SIOUX FALLS, S.D.--Robert Morast’s desk in the Argus Leader newsroom is cluttered with stacks of CDs and music magazines. Posters of Nirvana, Turbonegro, AFI, Star Wars, the Simpsons and Alkaline Trio hang on the cubicle wall. Plastic snake toys peek from behind his computer and his iPod lies lifeless.
He wears a dark blue shirt that accents his brown hair and makes his eyes seem an icy blue.
Morast comes off as a shy person. He has a consistent, quiet voice.
His voice in the Argus Leader, however, assumes a different tone as he writes about pop culture in South Dakota: comic books, video games, films and, his specialty, music.

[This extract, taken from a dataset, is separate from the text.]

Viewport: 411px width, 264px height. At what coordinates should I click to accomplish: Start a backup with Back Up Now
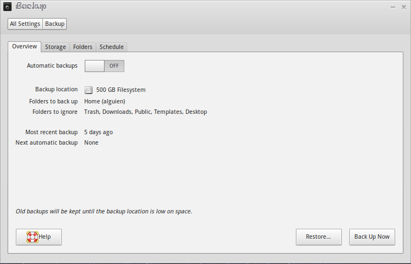click(x=371, y=237)
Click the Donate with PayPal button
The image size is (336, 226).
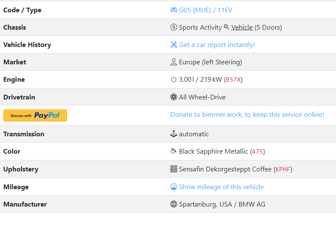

His background and childhood could explain his demeanor. Morast grew up in Halliday, N.D., population 250. He lived on a ranch and attended the 42-student Halliday High School. He occupied his time with comic books (“Spiderman,” “Silver Surfer” and “Y: The Last Man”) and movies. He became a “Star Wars” fanatic.
Morast doesn’t have a great picture of himself and is critical of everything he does, said co-worker Eric Hahn, an Argus Leader copy editor. Morast’s upbringing on a ranch made him the person he is, Hahn said.
“Doing an honest, straight job of everything--I think that kind of defines him,” Hahn said.
News assistant Judy Lampert lowers her voice to say Morast is quiet, “not a real noisy person at all.”
“I think he’s kind of a sweet guy, I don’t know, he comes off differently in his writing,” Lampert said, as if revealing a secret.
At Bismarck (N.D.) State College, Morast wanted to major in biology but soon found out it was not his forte. Neither was advanced math.
“I got bad at it,” he said with a polite smile.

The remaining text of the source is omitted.